* EXERCISE OBJECTIVE *
What do the lines say from the one containing "[Favoris] (70, 328)" to the end of the records? Restate them word for word, and only those.

----- THE DATA -----

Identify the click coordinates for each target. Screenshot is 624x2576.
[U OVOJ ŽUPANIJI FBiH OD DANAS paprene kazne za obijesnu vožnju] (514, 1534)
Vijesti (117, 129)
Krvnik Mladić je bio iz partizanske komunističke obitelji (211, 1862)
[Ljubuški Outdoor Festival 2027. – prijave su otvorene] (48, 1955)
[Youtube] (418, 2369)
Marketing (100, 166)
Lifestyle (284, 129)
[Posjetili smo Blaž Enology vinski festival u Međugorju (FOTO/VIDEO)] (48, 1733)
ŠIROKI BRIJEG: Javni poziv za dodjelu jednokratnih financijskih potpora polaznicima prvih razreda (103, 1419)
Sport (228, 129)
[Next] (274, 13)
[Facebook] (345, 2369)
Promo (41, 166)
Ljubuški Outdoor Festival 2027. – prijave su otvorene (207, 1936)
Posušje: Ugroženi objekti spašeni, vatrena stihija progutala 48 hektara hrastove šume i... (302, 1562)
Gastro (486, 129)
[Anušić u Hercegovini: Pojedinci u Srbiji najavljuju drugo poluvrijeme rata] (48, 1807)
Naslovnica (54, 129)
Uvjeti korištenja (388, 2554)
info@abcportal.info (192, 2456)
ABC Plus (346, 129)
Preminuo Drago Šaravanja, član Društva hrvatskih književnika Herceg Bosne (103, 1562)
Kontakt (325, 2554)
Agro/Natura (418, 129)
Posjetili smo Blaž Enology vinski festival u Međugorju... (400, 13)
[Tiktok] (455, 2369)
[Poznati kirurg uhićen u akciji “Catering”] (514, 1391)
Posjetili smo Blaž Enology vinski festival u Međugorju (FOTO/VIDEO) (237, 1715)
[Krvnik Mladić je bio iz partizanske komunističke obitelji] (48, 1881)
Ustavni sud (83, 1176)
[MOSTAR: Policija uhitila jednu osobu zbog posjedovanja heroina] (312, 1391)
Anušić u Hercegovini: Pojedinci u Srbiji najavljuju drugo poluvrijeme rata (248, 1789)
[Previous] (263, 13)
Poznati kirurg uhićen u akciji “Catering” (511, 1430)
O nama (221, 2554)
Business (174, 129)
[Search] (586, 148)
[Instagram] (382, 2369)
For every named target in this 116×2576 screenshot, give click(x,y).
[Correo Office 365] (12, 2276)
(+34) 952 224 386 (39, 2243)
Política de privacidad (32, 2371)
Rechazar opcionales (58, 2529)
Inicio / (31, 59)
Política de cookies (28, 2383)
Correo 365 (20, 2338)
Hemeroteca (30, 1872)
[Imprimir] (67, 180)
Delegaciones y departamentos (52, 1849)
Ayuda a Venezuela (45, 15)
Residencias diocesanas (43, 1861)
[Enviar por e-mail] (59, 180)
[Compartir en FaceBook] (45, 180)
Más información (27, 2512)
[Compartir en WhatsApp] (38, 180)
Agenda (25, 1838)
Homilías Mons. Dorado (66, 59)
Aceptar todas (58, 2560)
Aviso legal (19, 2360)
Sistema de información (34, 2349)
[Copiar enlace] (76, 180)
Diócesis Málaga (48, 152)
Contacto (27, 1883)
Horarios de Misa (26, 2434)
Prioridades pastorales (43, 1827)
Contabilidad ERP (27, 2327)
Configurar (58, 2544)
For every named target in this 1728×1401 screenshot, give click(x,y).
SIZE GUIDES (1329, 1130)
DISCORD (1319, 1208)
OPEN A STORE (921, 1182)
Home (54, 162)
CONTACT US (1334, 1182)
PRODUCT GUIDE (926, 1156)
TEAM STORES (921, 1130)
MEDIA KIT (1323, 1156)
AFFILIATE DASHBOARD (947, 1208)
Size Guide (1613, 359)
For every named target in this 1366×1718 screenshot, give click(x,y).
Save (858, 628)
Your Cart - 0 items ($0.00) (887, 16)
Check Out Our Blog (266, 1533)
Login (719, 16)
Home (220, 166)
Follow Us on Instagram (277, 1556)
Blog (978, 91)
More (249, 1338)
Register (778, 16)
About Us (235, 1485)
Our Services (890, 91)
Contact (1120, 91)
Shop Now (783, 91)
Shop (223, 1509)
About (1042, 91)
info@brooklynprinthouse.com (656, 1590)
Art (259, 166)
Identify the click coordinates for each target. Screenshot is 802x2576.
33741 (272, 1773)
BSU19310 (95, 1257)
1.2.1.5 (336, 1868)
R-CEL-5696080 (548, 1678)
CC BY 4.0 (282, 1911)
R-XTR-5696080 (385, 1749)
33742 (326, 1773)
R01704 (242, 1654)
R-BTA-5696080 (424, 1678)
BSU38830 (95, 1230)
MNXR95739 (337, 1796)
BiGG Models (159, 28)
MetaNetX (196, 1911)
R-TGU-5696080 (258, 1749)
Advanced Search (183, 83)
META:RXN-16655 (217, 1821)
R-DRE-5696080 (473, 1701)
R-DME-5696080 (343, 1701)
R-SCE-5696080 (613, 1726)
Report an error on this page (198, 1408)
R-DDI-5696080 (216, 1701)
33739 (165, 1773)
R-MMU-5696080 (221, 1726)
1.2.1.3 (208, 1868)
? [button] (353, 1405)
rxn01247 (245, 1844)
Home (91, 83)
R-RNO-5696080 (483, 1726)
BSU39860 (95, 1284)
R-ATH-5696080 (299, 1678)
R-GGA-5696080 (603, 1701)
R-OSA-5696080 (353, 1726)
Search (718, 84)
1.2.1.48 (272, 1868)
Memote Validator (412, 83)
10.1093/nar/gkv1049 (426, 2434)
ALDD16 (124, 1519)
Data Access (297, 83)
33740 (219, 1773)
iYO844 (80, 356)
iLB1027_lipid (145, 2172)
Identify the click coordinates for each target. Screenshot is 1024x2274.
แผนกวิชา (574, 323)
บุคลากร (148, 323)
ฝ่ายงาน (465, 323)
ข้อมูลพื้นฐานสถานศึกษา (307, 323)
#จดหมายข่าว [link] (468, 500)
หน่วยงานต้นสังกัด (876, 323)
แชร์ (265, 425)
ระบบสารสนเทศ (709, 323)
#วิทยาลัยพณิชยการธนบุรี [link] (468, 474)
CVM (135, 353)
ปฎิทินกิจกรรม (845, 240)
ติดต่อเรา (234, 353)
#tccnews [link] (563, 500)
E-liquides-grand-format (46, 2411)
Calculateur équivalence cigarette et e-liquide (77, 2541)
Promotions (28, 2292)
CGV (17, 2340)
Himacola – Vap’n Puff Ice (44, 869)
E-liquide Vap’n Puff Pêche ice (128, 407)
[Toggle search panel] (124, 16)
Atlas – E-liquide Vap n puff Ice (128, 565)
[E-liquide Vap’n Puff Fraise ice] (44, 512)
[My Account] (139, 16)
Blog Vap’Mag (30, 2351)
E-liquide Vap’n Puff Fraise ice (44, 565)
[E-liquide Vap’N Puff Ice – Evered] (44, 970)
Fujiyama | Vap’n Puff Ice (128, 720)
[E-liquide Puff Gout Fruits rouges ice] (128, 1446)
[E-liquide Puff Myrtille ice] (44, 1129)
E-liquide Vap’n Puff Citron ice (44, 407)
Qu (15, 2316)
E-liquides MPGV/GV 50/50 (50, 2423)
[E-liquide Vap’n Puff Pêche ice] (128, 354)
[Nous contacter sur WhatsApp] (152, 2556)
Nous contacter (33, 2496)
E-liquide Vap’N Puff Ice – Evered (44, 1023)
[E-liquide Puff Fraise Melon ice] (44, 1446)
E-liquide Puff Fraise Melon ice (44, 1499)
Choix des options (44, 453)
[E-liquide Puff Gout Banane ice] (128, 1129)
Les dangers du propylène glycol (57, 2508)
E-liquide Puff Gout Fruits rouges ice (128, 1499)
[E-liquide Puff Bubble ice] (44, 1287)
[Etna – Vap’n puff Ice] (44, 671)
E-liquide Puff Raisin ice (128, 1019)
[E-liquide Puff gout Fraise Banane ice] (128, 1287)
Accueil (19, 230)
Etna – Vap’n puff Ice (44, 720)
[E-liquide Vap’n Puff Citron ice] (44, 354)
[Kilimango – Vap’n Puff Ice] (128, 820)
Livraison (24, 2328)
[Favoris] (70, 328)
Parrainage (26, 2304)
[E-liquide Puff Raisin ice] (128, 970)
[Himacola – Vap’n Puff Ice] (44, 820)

-----

* ANSWER SPACE *
[Favoris] (70, 328)
Parrainage (26, 2304)
[E-liquide Puff Raisin ice] (128, 970)
[Himacola – Vap’n Puff Ice] (44, 820)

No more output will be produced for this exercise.